Иисус же, обратившись и увидев ее, сказал: дерзай, дщерь! Вера твоя спасла тебя.
Была Страстная суббота, когда врач отключил моего сына, которому исполнилось всего трое суток, от аппарата искусственной вентиляции легких. Легкие малыша схлопывались; трахеотомия была бесполезна, поскольку сканирование не показало никакой активности головного мозга. Медсестра в униформе с принтом из плюшевых мишек отвезла нас на каталке в голубую палату – уединенное помещение за пределами отделения неонатальной реанимации – и оставила перед большим широким окном. Под окном была парковка. Чуть подальше стояла старая каменная церковь. Ее шпиль тянулся к небесам. Мой сын, Джеффри Джеймс, забился, втянул последний глоток воздуха, и его маленькое тельце обмякло.
Все вокруг безмолвствовало. А я рыдала.
Не знаю, сколько времени мы провели вместе в этой голубой комнате, но когда я об этом вспоминаю, оно кажется мне вечностью. Я посмотрела на тельце своего малыша, перевела взгляд на церковь и подумала: «Какая ирония! Мой сын родился в день смерти Иисуса». Всхлипнула. «И умер, когда Иисус восстал из мертвых!»
Я проклинала церковь. Я проклинала Иисуса. Проклинала Бога.
Следующие одиннадцать суток я провела в материнском боксе, сражаясь с инфекцией. Капельницы вливали в мое тело мощные антибиотики. Матери и отцы ходили по коридору за дверями моего бокса, держа на руках здоровых малышей.
При выписке я уносила с собой темный локон моего сына.
Через пару дней на кладбище на холме над нашим домом состоялась скромная панихида, организованная моею матерью. У меня была единственная просьба: никаких католических священников. Епископальный пастор провел коротенькую службу, называя нашего сына «самым маленьким ангелом». Когда его крохотный гробик опустили в землю, мой муж наполнил лопату землей и ссыпал ее в яму, а потом упал на колени.
Тот первый год был самым трудным в моей жизни. Я чувствовала себя потерянной.
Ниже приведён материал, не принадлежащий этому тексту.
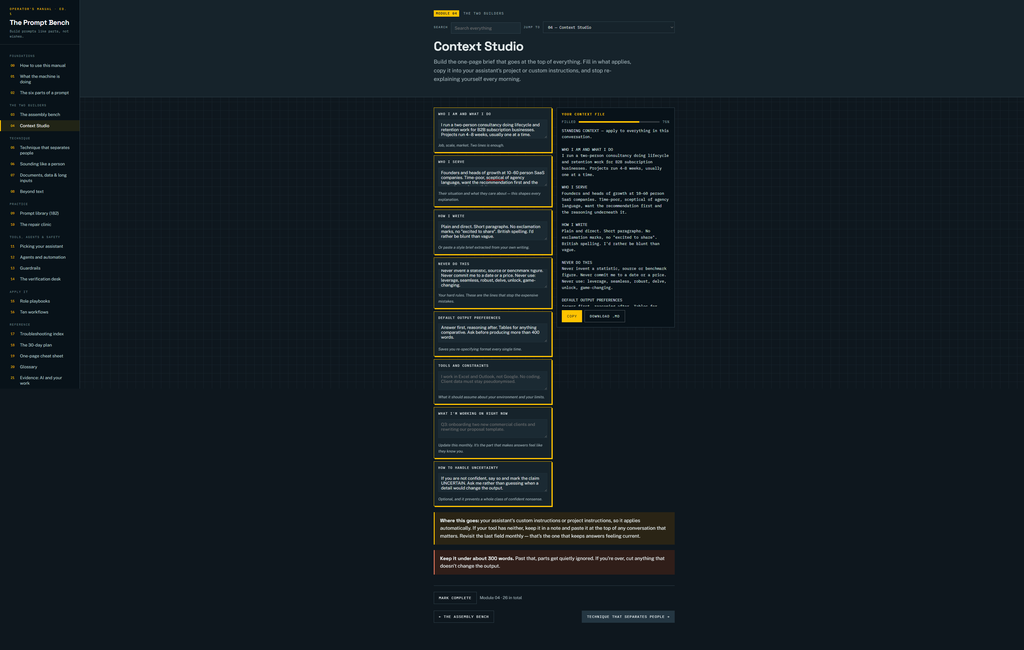Image resolution: width=1024 pixels, height=650 pixels.
Task: Open How to use this manual
Action: (42, 65)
Целую неделю я просидела одна в празднично украшенной детской, отказываясь видеться с кем бы то ни было. Но люди все равно приходили, пытаясь выразить соболезнования. Какое-то время – недели, возможно, месяцы – я дожидалась, пока в доме все уснут, и уходила на кладбище на холме, чтобы посидеть у могилы сына. На могиле не было никакого надгробия, но я находила своего малыша даже в темноте.
В том же году я снова забеременела, а в следующем родила прекрасную и здоровую маленькую девочку. Хотя она никак не могла заглушить скорбь по нашему потерянному сыну, я любила ее всем сердцем. Я не стала рассказывать ей о братике, который у нее почти был. Моя мать как-то раз спросила, будем ли мы ее крестить. Я ответила: «Нет». Я решила, что ноги моей больше не будет в церкви. Несмотря на отсутствие Бога и религии в нашей жизни, моя дочка росла и расцветала.
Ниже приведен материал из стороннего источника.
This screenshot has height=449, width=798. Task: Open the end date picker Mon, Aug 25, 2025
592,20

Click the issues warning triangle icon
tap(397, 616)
Годы летели, и когда моей дочери было около десяти лет, она спросила, почему мы никогда не ходим в церковь. Мы сидели на кухне, на улице падал редкий снег, и она спросила:
– Ты веришь в Бога?
Ее лучшая подруга каждое воскресенье ходила в церковь, и она тоже хотела туда пойти. Я просто ответила ей, что не верую. Сказала, что когда-то религия была частью моей жизни, что я выросла католичкой, как ее подруга Меган, но много лет назад пережила кризис веры.
Дочь пожала плечами:
– Но ты не будешь против, если я пойду к мессе вместе с Меган и ее родителями в это воскресенье?
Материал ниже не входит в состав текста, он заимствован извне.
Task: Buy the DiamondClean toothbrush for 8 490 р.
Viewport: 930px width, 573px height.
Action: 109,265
Я вздохнула, но согласилась. Кто я такая, чтобы отказывать ей в праве иметь свое отношение к религии?
В течение двух лет еженедельное посещение мессы с Меган и ее родителями стало для моей дочери обязательным ритуалом. По мере того как она все больше и больше узнавала о католической вере, ее желание принадлежать к этой церкви росло. Моя мать планировала крестить ее той весной, и однажды спросила меня, задумывалась ли я о конфирмации. Нет, я не задумывалась, но это сделали мои мать и дочь.
– Подготовка к конфирмации начинается осенью, – сказала мать, – и занятия продлятся весь год. Ей нужна восприемница.
Я знала, что означает «восприемница» в понимании моей матери. Она имела в виду, что я должна ходить на занятия вместе с дочерью.
– Мам, – ответила я, – я знаю, к чему ты клонишь. Ты уже не первый год хочешь вернуть меня в церковь.
Я встала из-за стола.
– Мой ответ – нет! И ты знаешь почему.
Целый час мы спорили, кто виноват.
– Не вини Бога, – настаивала мать. – Бог заботится о тебе, не важно, решишь ты вернуться к Нему или нет.